WHAT TO PRODUCE: Find the "Click the chart data table icon" line in the records below and repeat it and every later line exactly, up to the last; do not include pictures.

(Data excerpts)
*** Block opens ***

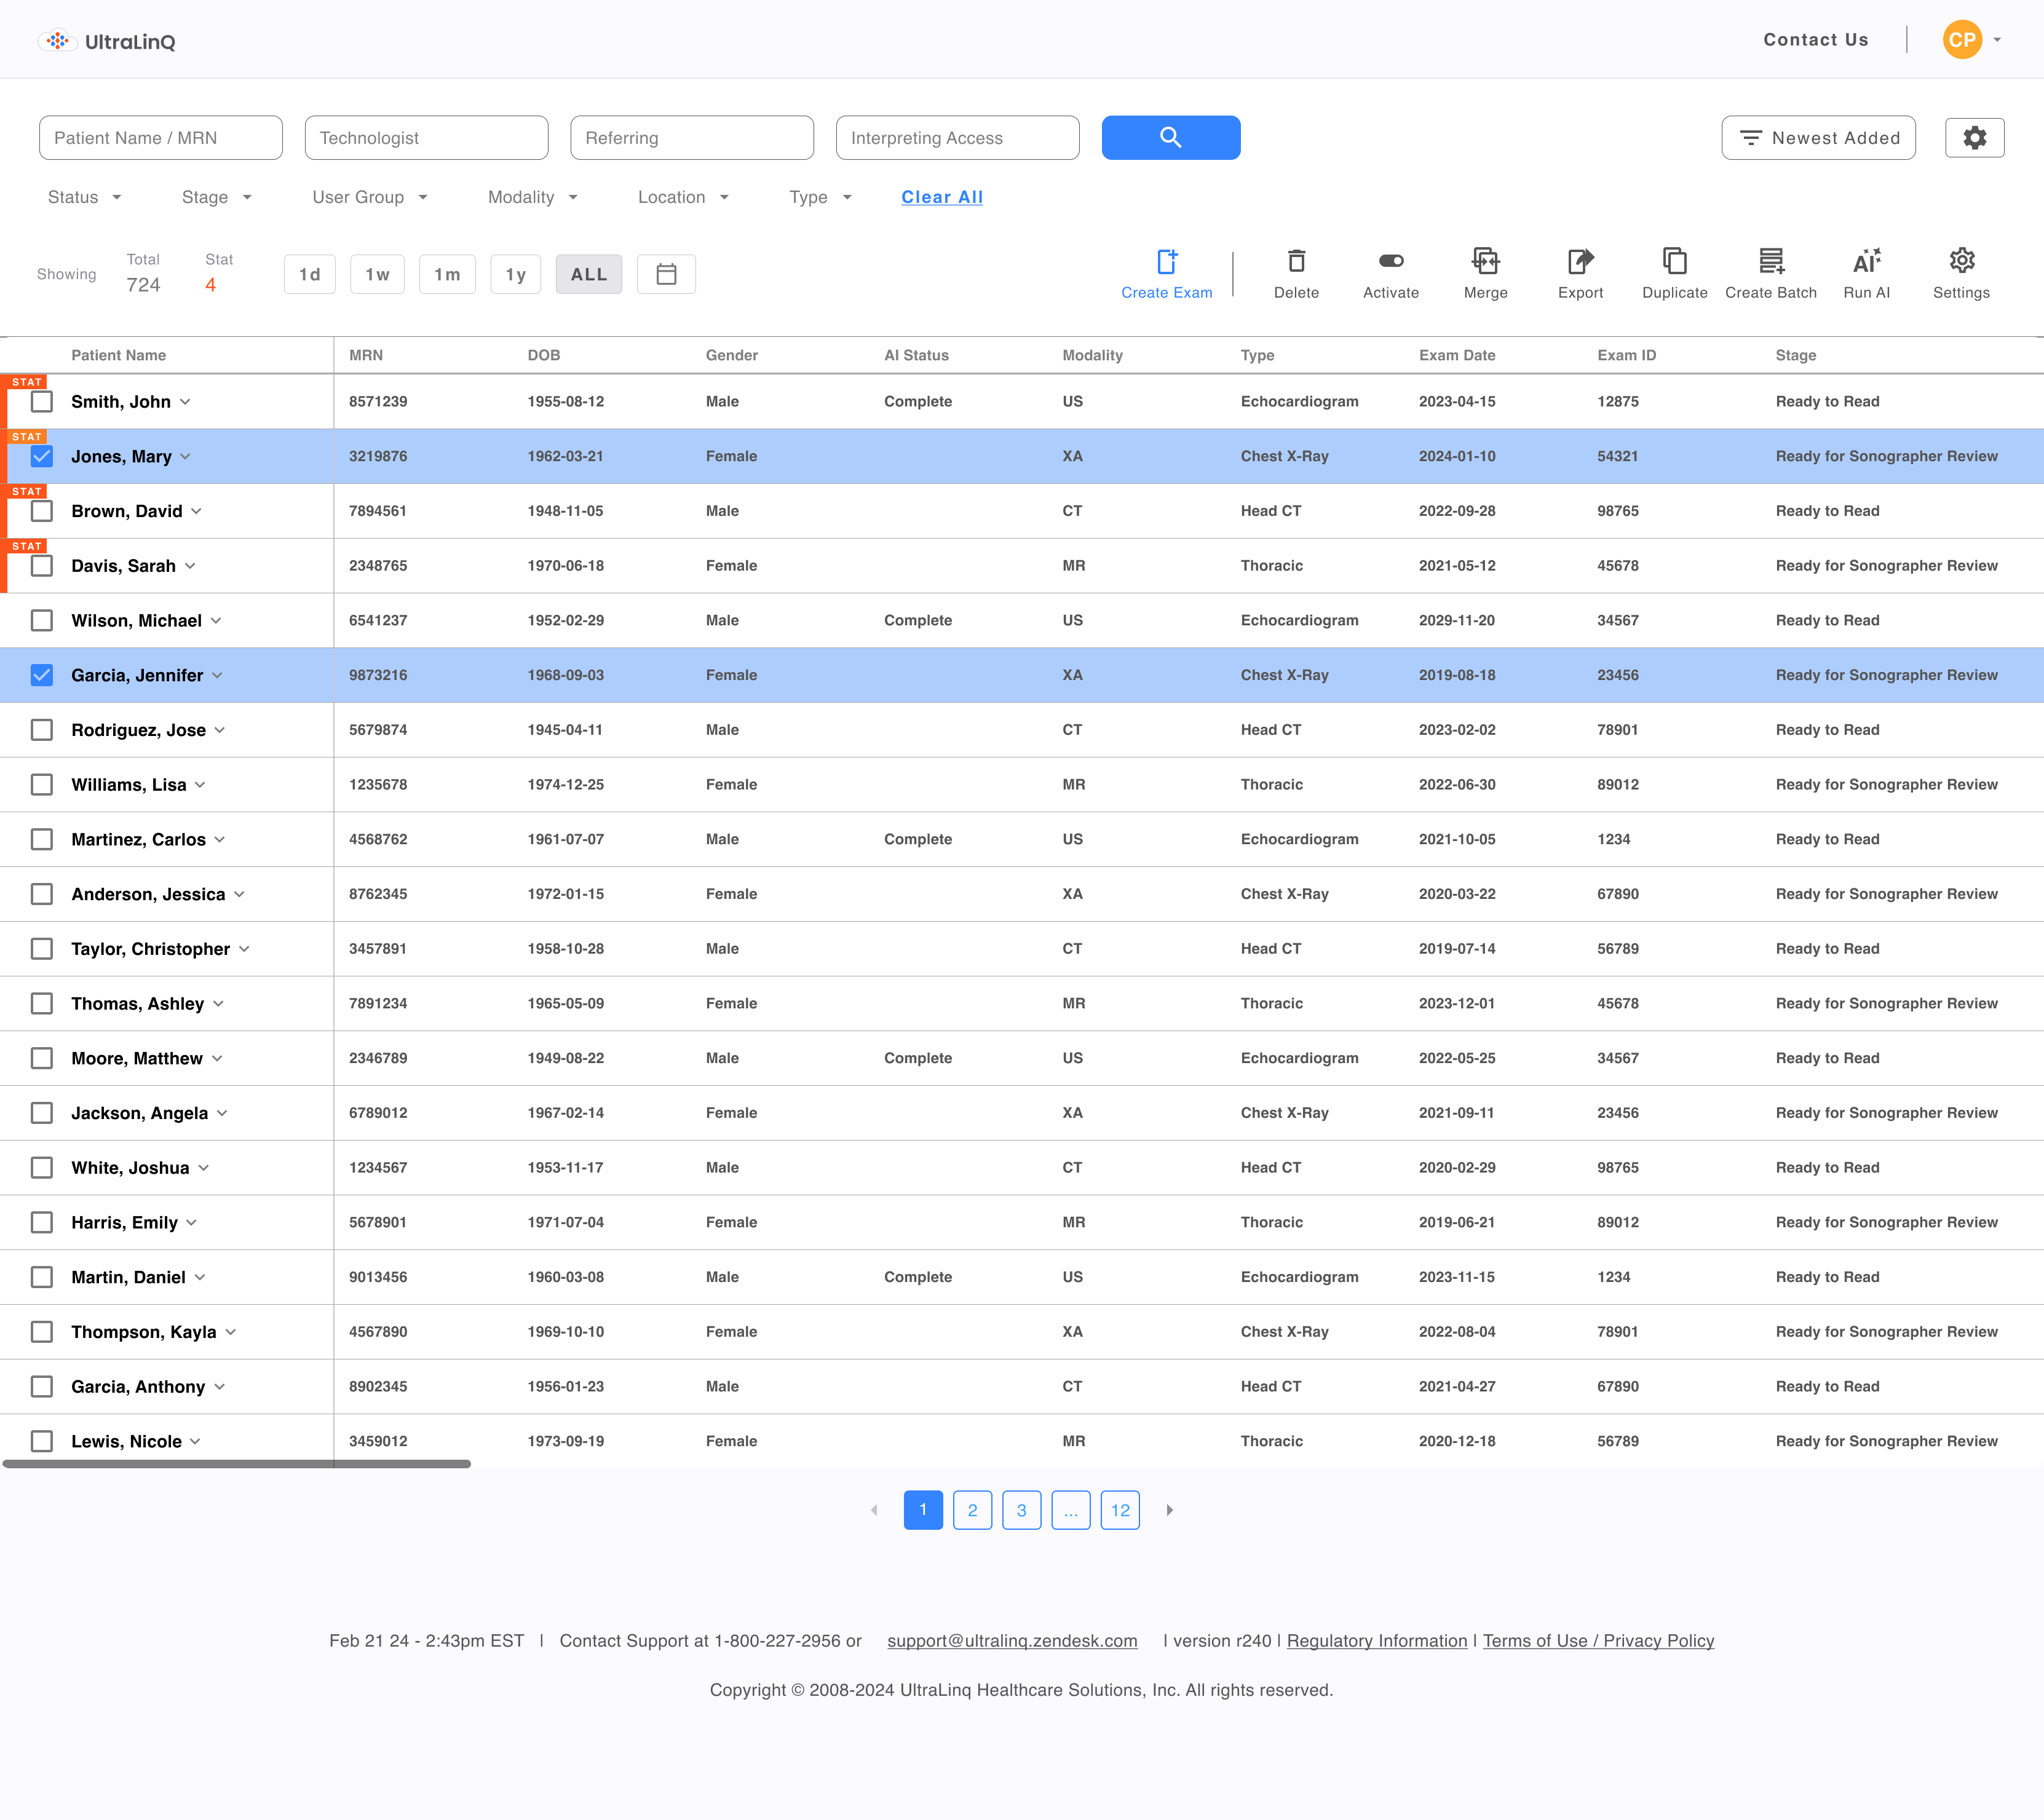Open the Terms of Use / Privacy Policy link
The height and width of the screenshot is (1820, 2044).
point(1598,1640)
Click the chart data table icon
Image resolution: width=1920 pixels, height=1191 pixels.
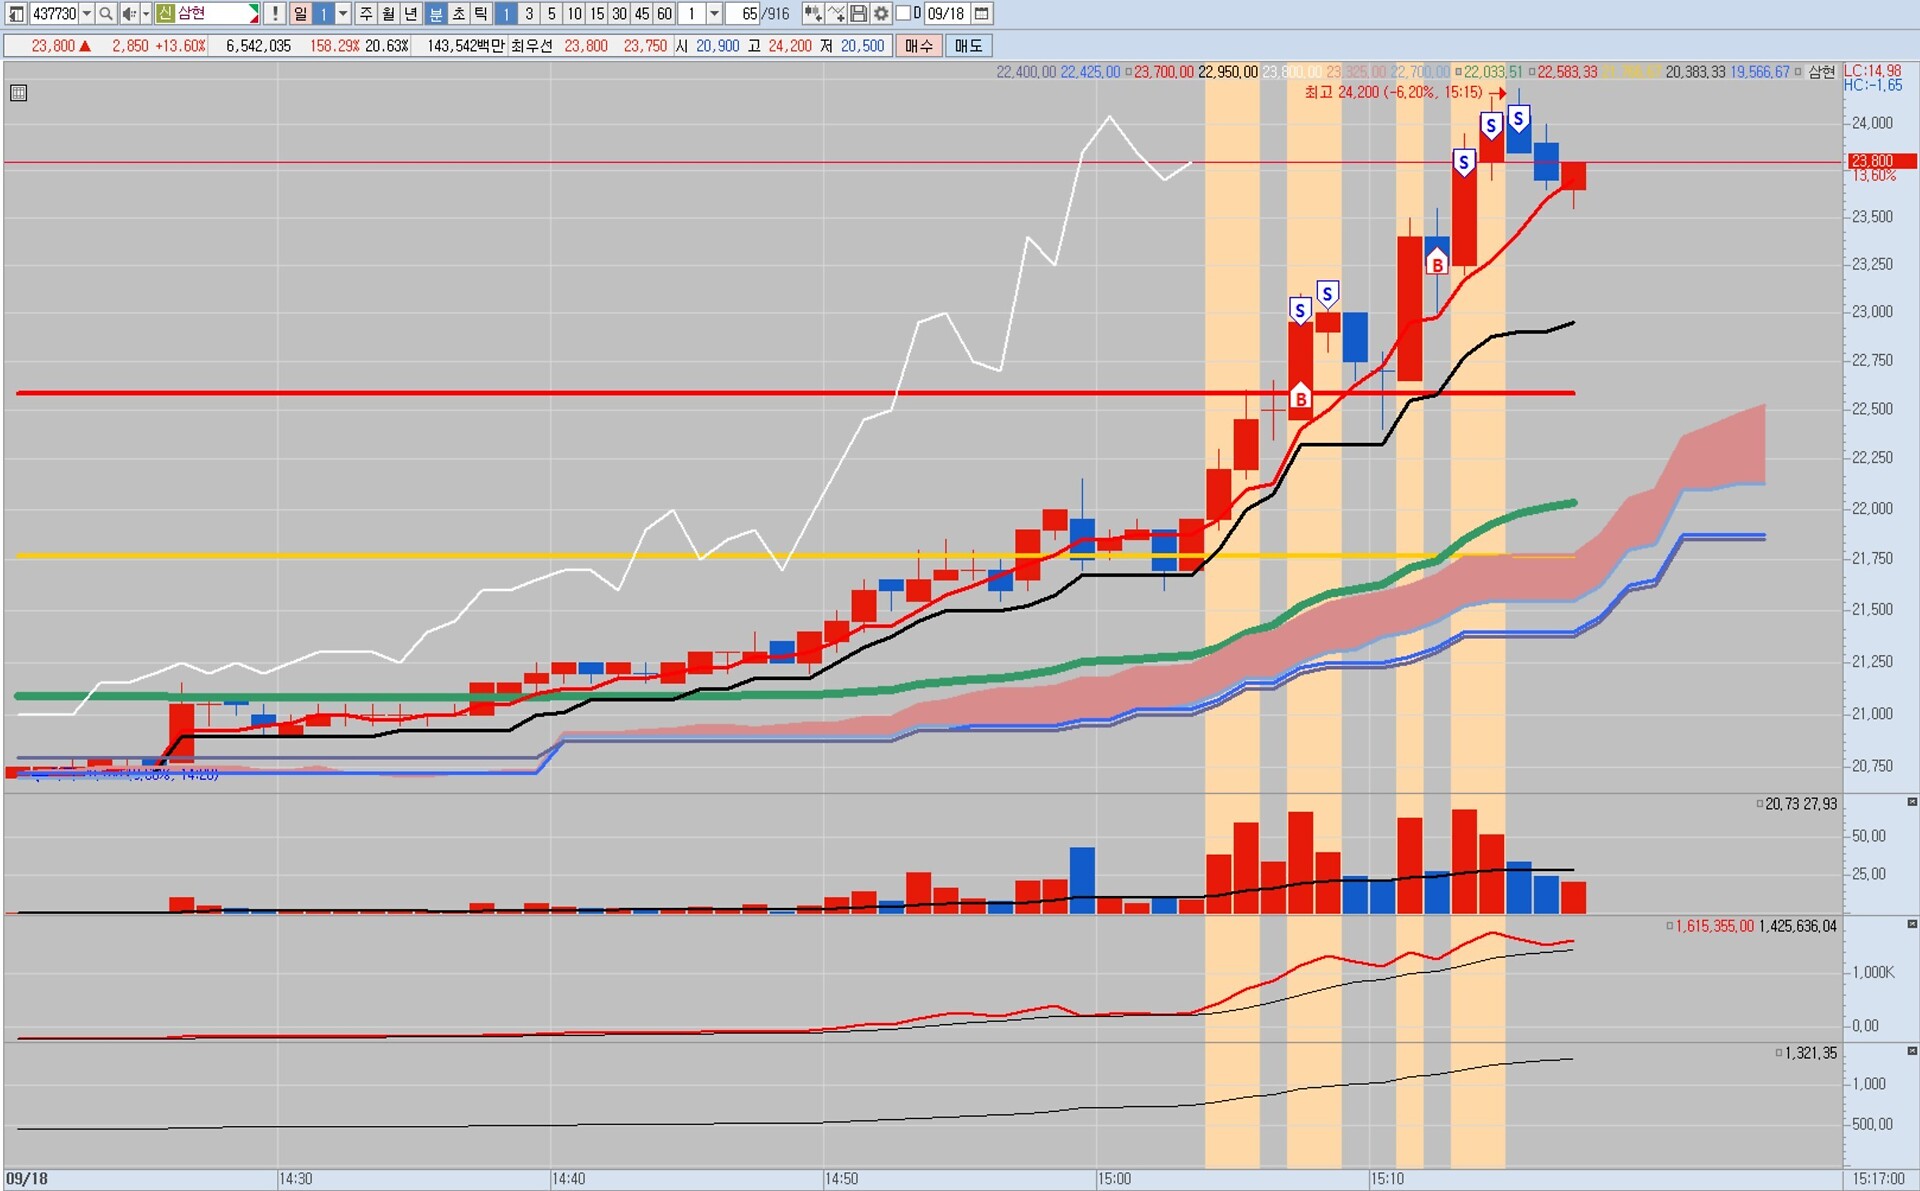click(x=18, y=93)
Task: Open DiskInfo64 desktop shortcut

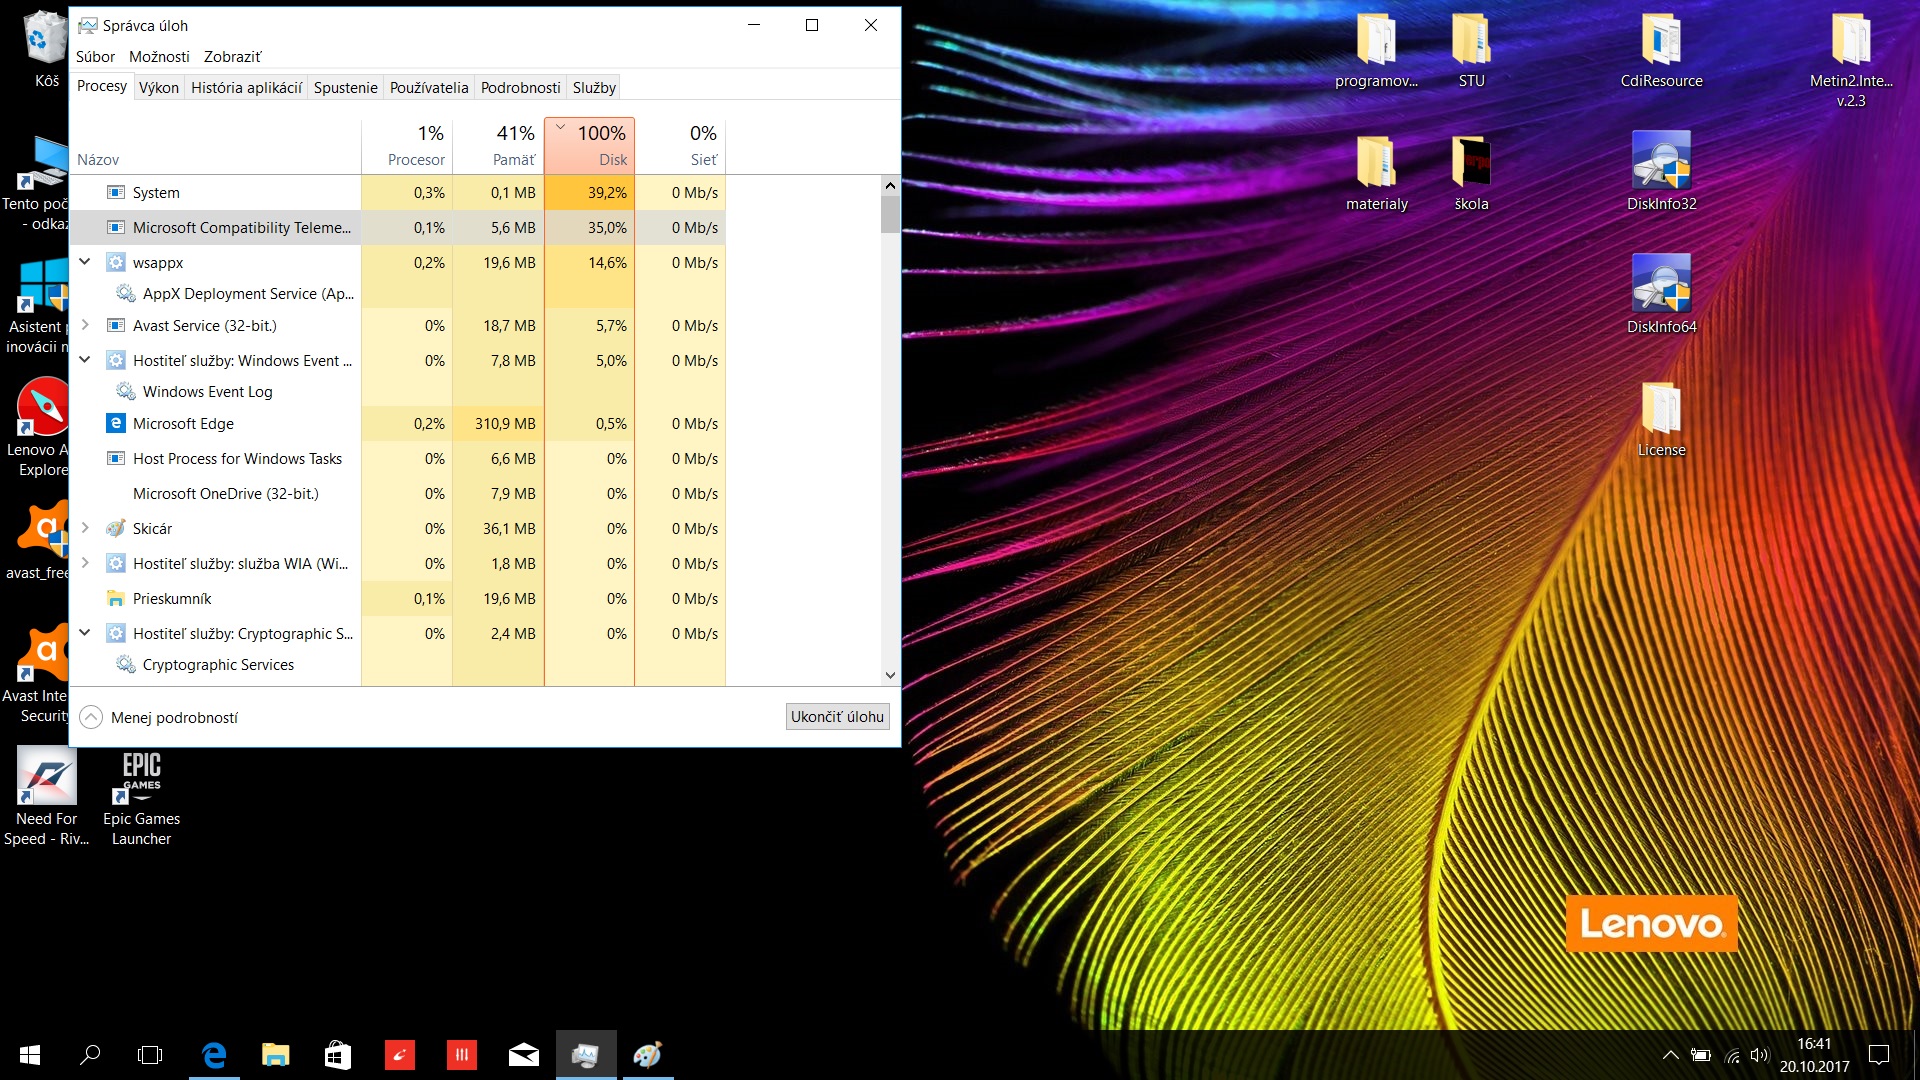Action: 1661,283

*** Block closes ***

SOLUTION TO THE PROBLEM:
Click the chart data table icon
Image resolution: width=1920 pixels, height=1191 pixels.
click(x=18, y=93)
Task: Open DiskInfo64 desktop shortcut

Action: 1661,283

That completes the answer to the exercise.